Research Article: Comparative analysis between patients undergoing Gastric Bypass and Sleeve Gastroplasty in a private hospital in Sao Luis-MA1

Date Published: May 20, 2020

Publisher: Sociedade Brasileira para o Desenvolvimento da Pesquisa em Cirurgia

Author(s): Rodrigo Lira Sousa Lima, Eduardo Jose Silva Gomes de Oliveira, Emanuel Cabral Pereira, Lucas da Silva Costa, Thiago Sousa Dourado, José Aparecido Valadão, Roclides Castro Lima, Giuliano Peixoto Campelo, Roger Moura de Brito, Caio Márcio Barros de Oliveira, Ed Carlos Rey Moura, Plinio da Cunha Leal.

http://doi.org/10.1590/s0102-865020200030000007

Abstract

To compare the satisfaction levels about the surgery and anesthesia management, and to analyze the postoperative outcomes of patients undergoing Gastric Bypass and Sleeve Gastroplasty surgeries in a private hospital in Sao Luís-MA.

The sample consisted of patients undergoing Bypass and Sleeve bariatric surgeries from August 2018 to August 2019, who were in the range of 18 and 70 years old and had not used drugs or presented cardiac arrhythmias, dilated cardiomyopathy, and conduction disorder heart. Data were collected from the evaluation forms and recorded in a form with closed questions.

Most patients were female (Bypass – 56% and Sleeve – 67.4%) and aged between 30 and 39 years old (Bypass – 32% and Sleeve – 55.8%). Information (Bypass – 92% and Sleeve – 86.1%) was the highest satisfaction index found. Sleepiness in the immediate postoperative period (Bypass – 92% and Sleeve – 93%) was the main side effect. There were no postoperative complications in patients between the two types of surgery.

Patients submitted to Bypass and Sleeve were completely satisfied with the perioperative management. There was no statistically significant difference when comparing adverse effects between the techniques.

Partial Text

Obesity is considered an increasingly common disease, the prevalence of which is already reaching epidemic proportions and has serious social and psychological consequences. Studies underline that overweight and obesity will reach levels of 89% in men and 85% in women by 20301.

A total of 68 subjects participated in the study. Sociodemographic data were described in Table 1. There was a predominance of females (56% Bypass and 67.6% Sleeve) in both types of surgery (p = 0.345) and the most prevalent age group was between 30 and 39 years (p = 0.078), although without statistical difference. Regarding academic degree, there was no statistically significant difference (p = 0.478). In Bypass, most patients had completed higher education (76%), and the same result was found for the Sleeve (58.13%). Regarding the degree of obesity, there was a quantitative difference between the two surgical procedures. Most (69.8%) of the patients who underwent sleeve surgery were in preoperative obesity grade 2. For those who underwent bypass surgery, 64% had Grade 3 obesity before surgery (p = 0.00).

There was a predominance of females among the patients evaluated for both Bypass and Sleeve.
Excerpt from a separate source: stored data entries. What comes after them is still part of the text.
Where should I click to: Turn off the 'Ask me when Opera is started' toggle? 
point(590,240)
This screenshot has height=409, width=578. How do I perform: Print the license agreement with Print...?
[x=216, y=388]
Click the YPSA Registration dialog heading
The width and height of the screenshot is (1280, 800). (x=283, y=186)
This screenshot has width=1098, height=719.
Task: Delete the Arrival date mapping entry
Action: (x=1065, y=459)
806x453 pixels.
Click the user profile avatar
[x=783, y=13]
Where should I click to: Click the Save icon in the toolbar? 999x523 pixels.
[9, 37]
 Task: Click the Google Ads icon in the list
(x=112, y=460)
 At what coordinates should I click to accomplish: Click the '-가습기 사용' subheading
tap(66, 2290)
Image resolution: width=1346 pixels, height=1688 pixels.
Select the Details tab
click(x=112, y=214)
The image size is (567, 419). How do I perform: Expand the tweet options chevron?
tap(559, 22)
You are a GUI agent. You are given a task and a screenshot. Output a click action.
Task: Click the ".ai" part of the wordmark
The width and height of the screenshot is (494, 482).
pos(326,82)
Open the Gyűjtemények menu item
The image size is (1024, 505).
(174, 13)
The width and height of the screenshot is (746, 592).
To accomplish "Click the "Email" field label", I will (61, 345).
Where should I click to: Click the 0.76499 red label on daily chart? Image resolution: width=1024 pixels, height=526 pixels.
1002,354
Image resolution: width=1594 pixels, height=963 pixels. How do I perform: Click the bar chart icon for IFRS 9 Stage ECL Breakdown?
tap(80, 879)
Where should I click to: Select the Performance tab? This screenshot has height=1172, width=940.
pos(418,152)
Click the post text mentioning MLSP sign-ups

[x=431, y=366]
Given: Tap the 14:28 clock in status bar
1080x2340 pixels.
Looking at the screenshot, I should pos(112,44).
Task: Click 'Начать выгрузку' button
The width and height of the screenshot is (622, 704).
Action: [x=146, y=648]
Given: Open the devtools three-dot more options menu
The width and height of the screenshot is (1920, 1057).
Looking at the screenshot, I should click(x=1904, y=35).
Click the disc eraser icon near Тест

This result corroborates those studies conducted in the Northeast region of Brazil19, Brazil20,21 and international studies22,23. Epidemiological data showed, in Brazil, a higher prevalence of obesity in women compared to men, with a difference of 0.6% between both genders19.

A relevant rate of bariatric surgery was observed, especially in the female public. When comparing adverse effects between Gastric Bypass and Sleeve Gastroplasty, there was no statistically significant difference. Patients submitted to Bypass and Sleeve were completely satisfied with the perioperative management. They reported feeling well informed, and having their privacy respected, a reasonable waiting time for surgery, good pain control, and mild post-operative discomfort. Postoperative complications, when they appeared, had a lower frequency than in literature. However, due to the obesity epidemic and the increasing frequency of bariatric surgical procedures, the encouragement of new studies on patient satisfaction levels with perioperative management can improve the quality of the service offered and benefit this portion of society.